Ha llegado el momento de tomarnos en serio la implementación de reforma constitucional de 2008 y transformar de raíz nuestro obsoleto sistema de procuración e impartición de justicia. Esta reforma debería ser el eje central de la redefinición de la estrategia de seguridad del gobierno federal. La reforma penal significa una apuesta a que la justicia de calidad incentiva confianza ciudadana en las instituciones del Estado. Significa, también, una apuesta a que la principal fuente de autoridad del Estado proviene de la razón, la justicia y la ley, no de la fuerza. Es dejar atrás la política del miedo y sustituirla por la política de la persuasión, de las razones y de los valores compartidos. Se trata, lisa y llanamente, de crear las condiciones para que las instituciones de procuración e impartición de justicia apliquen de forma creíble la ley a quien la viole, hagan justicia a las víctimas y destierren, de una vez por todas, el discurso maniqueo de buenos contra malos.
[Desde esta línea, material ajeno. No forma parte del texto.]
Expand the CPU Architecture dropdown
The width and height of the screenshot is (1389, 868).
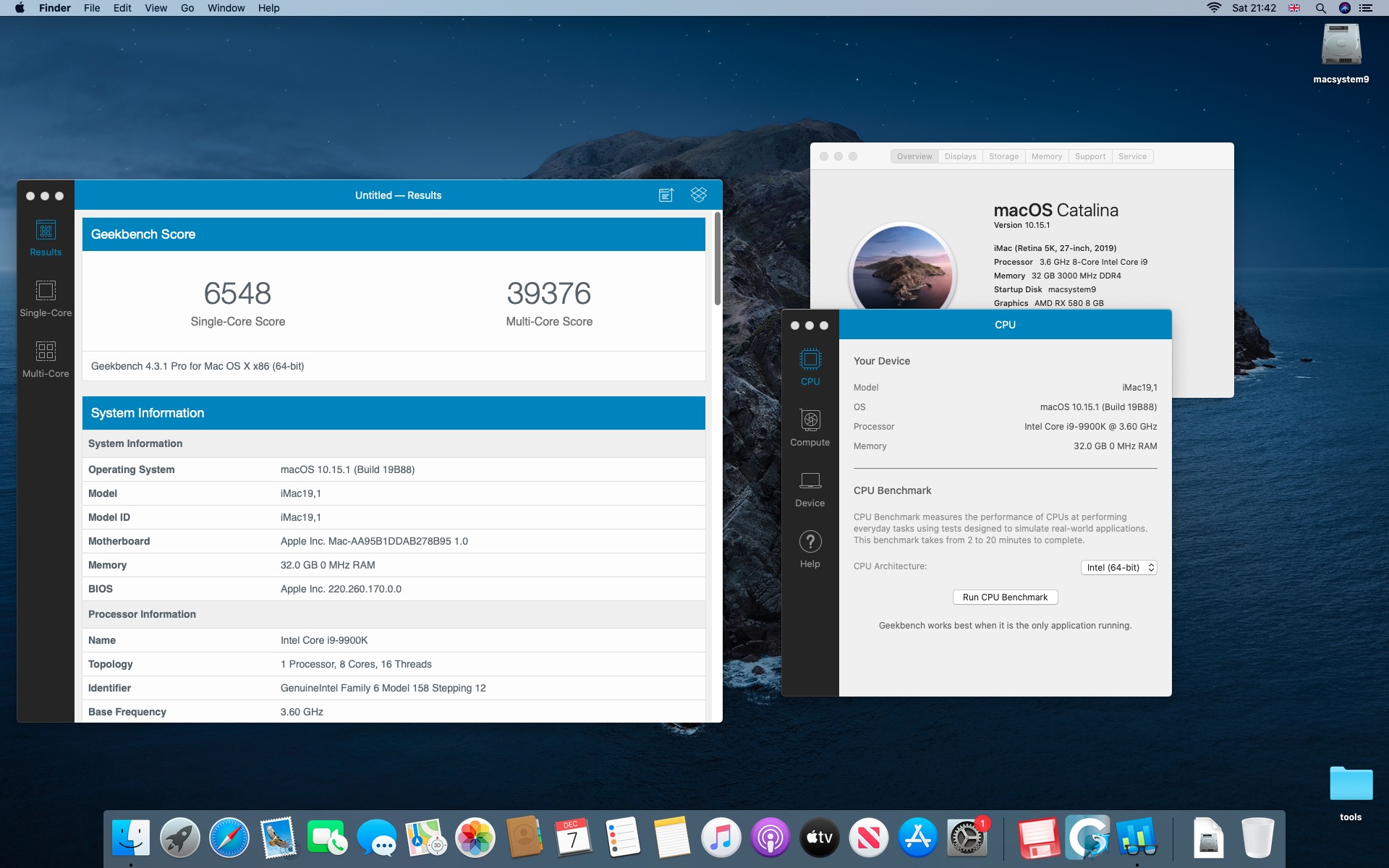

Apostarle a la reforma penal es, a fin de cuentas, apostarle a colocar los cimientos reales y duraderos de un Estado de derecho, los cuales solo pueden provenir de la ley, no de las bayonetas.

1 México Evalúa, Índice de víctimas visibles e invisibles de delitos graves, agosto de 2011, pág. 6 y 7.

_______________________

ANA LAURA MAGALONI es directora de la División de Estudios Jurídicos del cide.